Transport of Correlated Electrons through Disordered Chains: A Perspective on Entanglement, Conductance, and Disorder Averaging

TL;DR

This paper studies electron transport in disordered Hubbard chains connected to leads, revealing how disorder and interactions influence conductance, entanglement, and the validity of approximation methods under finite bias conditions.

Contribution

It provides a detailed analysis of transport properties in disordered correlated systems, including the finite-size scaling of conductance and the validation of the Coherent Potential Approximation at finite bias.

Findings

Conductance shows a crossover depending on disorder and interaction strength.

Exponential attenuation of conductance is not always observed.

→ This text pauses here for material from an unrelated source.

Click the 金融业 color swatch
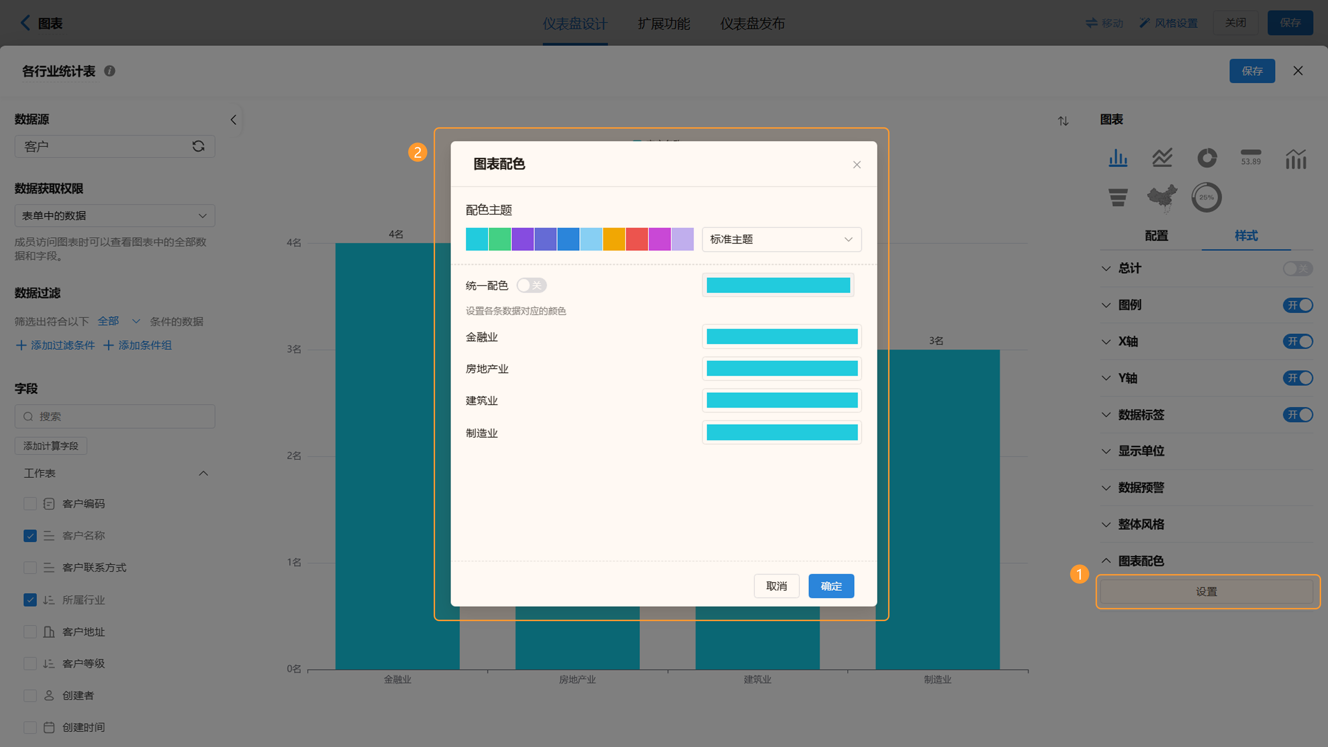Screen dimensions: 1328x747 click(782, 337)
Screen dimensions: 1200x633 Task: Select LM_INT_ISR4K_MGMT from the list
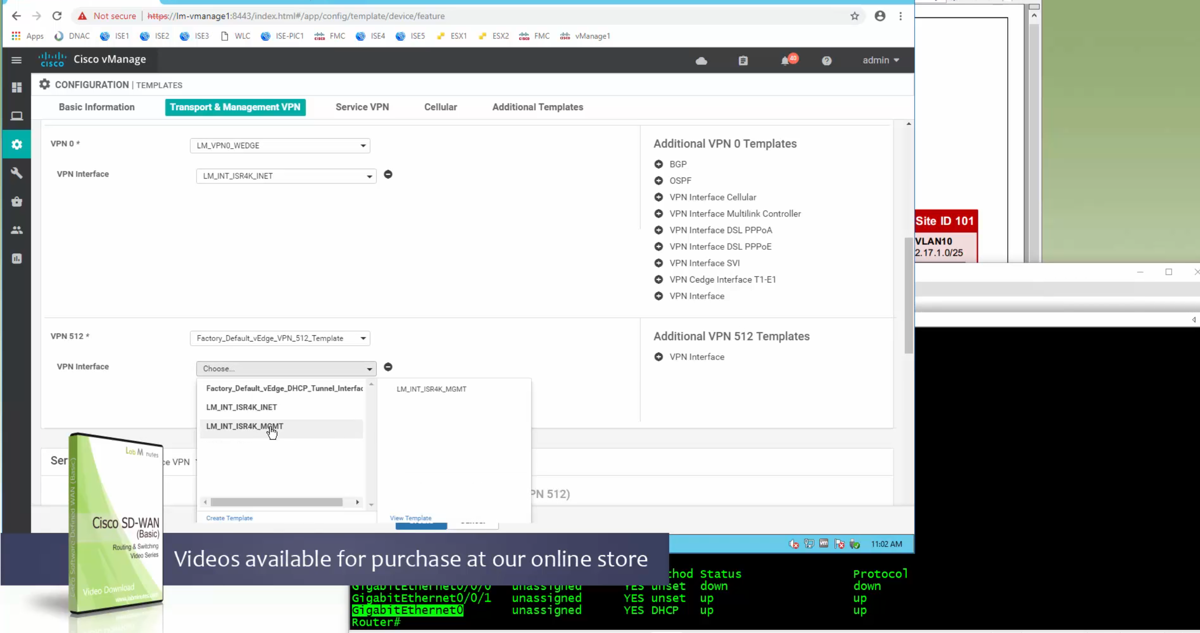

Coherent Potential Approximation conserves particles at finite bias with correlations.

Abstract

We investigate electron transport in disordered Hubbard chains contacted to macroscopic leads, via the non-equilibrium Green's functions technique. We observe a cross-over of currents and conductances at finite bias which depends on the relative strength of disorder and interactions. The finite-size scaling of the conductance is highly dependent on the interaction strength, and exponential attenuation is not always seen. We provide a proof that the Coherent Potential Approximation, a widely used method for treating disorder averages, fulfils particle conservation at finite bias with or without electron correlations. Finally, our results hint that the observed trends in conductance due to interactions and disorder also appear as signatures in the single-site entanglement entropy.